Directions for this task: Collect every line of the material below that contains the word "dark", and copy each one unchanged.

[Records for locating displayed items]
***
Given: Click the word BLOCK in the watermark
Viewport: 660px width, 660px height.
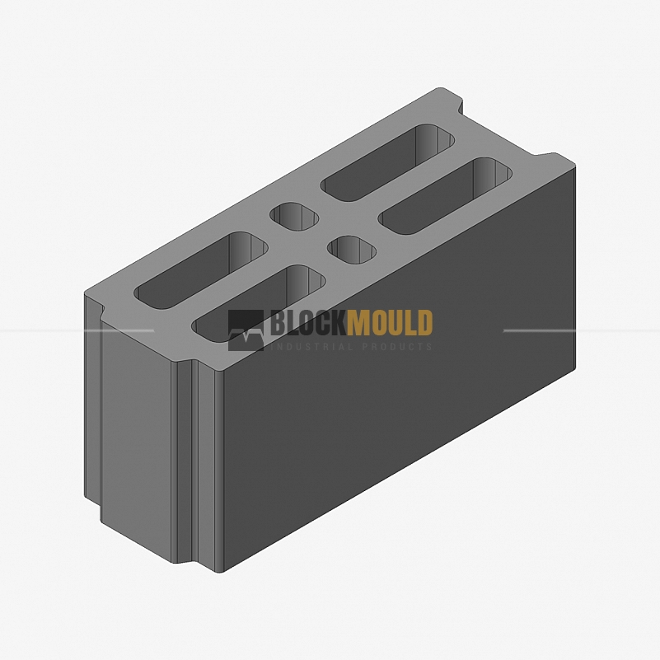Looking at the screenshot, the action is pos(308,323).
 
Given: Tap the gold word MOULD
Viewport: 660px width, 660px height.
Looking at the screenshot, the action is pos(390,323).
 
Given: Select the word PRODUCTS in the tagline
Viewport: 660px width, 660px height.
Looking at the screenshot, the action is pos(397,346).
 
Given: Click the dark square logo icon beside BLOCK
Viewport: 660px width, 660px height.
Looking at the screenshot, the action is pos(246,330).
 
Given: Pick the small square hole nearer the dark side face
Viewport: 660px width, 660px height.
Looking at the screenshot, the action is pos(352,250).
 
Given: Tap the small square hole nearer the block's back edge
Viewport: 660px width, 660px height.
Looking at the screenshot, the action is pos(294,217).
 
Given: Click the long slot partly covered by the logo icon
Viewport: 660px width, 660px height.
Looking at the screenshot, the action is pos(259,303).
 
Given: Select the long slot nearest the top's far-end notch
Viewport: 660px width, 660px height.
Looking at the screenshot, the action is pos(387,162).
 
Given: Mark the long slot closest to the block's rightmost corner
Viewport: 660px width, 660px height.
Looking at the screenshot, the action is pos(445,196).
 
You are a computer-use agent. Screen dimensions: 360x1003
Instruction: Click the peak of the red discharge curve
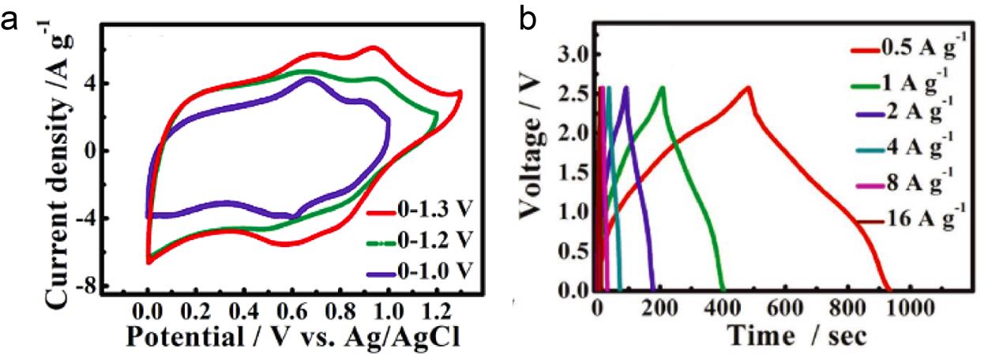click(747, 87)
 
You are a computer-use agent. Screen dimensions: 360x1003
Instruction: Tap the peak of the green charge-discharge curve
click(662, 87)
***
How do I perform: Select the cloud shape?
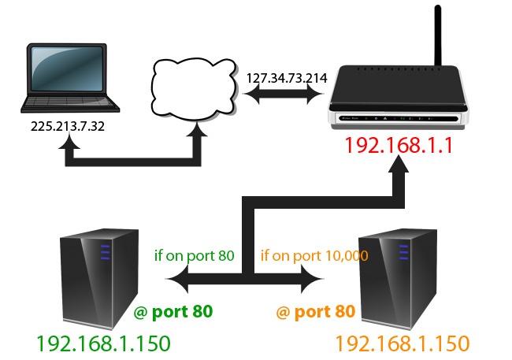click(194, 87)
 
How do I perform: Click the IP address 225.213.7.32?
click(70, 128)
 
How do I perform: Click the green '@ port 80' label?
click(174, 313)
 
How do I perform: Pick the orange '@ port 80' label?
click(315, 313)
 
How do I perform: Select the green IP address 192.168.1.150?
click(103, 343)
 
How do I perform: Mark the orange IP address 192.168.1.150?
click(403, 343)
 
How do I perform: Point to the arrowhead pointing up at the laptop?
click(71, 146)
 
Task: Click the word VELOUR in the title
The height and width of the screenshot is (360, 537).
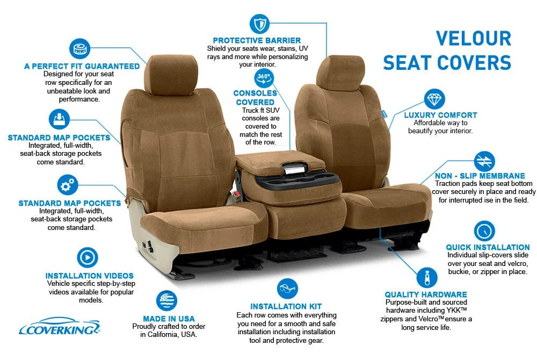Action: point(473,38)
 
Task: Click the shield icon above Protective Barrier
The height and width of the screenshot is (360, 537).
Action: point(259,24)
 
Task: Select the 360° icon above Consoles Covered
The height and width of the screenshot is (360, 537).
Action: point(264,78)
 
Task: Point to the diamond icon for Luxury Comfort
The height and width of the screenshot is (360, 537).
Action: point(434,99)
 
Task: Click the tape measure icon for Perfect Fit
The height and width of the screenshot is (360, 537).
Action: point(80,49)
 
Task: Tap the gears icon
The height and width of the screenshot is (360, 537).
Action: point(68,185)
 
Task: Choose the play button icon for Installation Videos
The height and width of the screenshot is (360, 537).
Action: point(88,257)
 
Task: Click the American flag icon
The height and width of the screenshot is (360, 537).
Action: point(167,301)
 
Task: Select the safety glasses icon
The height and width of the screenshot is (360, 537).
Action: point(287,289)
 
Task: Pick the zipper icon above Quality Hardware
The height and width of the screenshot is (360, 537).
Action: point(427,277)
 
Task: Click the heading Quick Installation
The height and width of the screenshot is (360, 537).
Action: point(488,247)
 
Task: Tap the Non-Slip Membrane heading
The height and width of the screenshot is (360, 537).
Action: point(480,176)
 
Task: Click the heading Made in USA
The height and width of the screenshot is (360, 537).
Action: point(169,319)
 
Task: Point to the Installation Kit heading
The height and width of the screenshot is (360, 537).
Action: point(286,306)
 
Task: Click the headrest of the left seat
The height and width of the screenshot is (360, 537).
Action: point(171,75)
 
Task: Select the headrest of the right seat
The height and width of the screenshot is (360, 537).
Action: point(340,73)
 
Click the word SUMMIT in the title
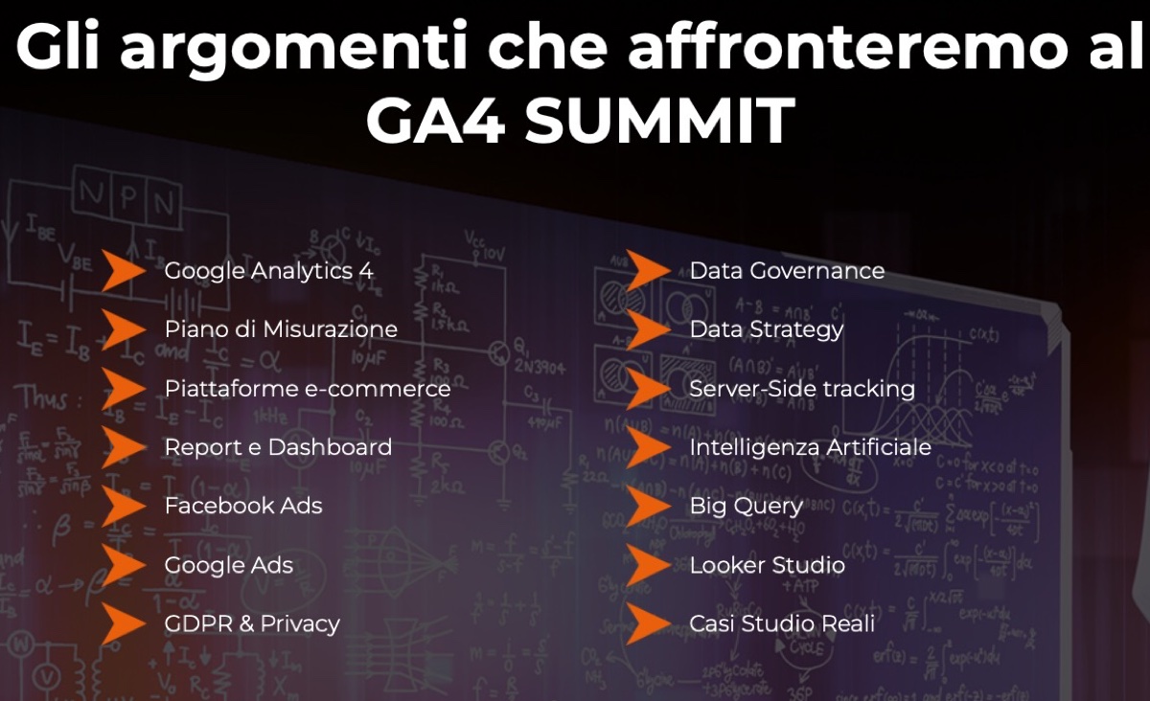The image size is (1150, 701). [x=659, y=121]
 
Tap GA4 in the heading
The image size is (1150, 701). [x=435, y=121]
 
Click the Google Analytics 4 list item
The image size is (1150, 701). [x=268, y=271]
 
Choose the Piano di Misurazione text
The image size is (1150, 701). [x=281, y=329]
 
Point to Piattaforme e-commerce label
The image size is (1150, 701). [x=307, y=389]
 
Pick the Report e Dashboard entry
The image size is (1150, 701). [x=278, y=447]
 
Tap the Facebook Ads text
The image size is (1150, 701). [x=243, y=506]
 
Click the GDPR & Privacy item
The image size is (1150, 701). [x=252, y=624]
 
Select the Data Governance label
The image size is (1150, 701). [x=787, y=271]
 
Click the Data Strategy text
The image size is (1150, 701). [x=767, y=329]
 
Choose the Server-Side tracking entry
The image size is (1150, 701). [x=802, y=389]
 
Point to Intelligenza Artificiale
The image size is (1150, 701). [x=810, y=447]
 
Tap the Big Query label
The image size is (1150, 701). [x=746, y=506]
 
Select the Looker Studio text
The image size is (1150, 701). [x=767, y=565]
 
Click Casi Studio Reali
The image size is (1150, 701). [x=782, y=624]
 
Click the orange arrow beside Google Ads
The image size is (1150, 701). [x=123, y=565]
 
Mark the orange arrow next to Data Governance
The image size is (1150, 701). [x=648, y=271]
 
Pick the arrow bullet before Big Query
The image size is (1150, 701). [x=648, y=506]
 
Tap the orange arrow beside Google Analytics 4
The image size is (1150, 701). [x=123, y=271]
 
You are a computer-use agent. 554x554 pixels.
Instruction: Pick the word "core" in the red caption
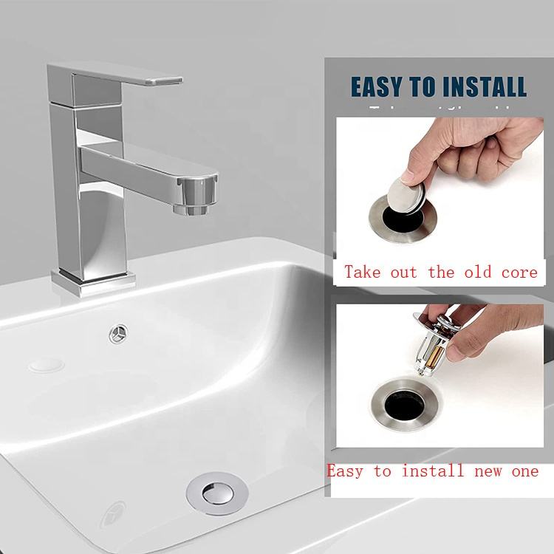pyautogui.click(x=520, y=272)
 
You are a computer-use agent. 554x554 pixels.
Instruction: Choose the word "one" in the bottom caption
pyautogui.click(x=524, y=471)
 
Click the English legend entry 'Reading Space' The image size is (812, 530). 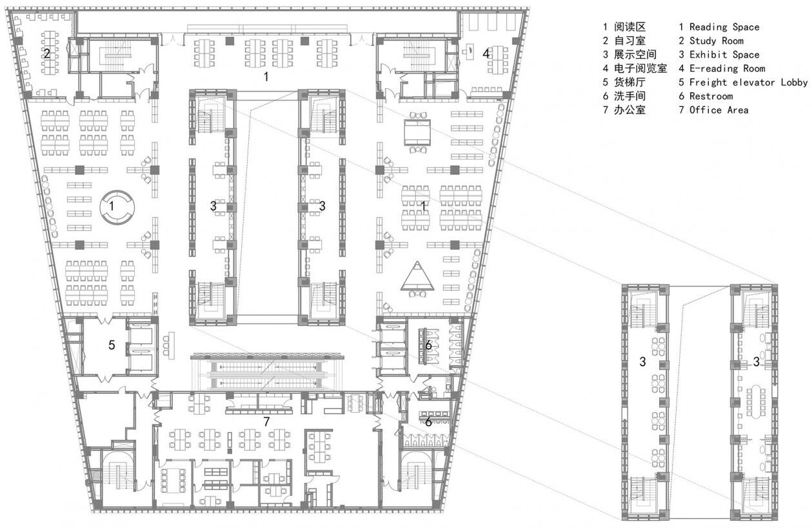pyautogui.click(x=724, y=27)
***
Result of this exercise:
Given: Click the dark square logo icon beside BLOCK
Given: Pick the small square hole nearer the dark side face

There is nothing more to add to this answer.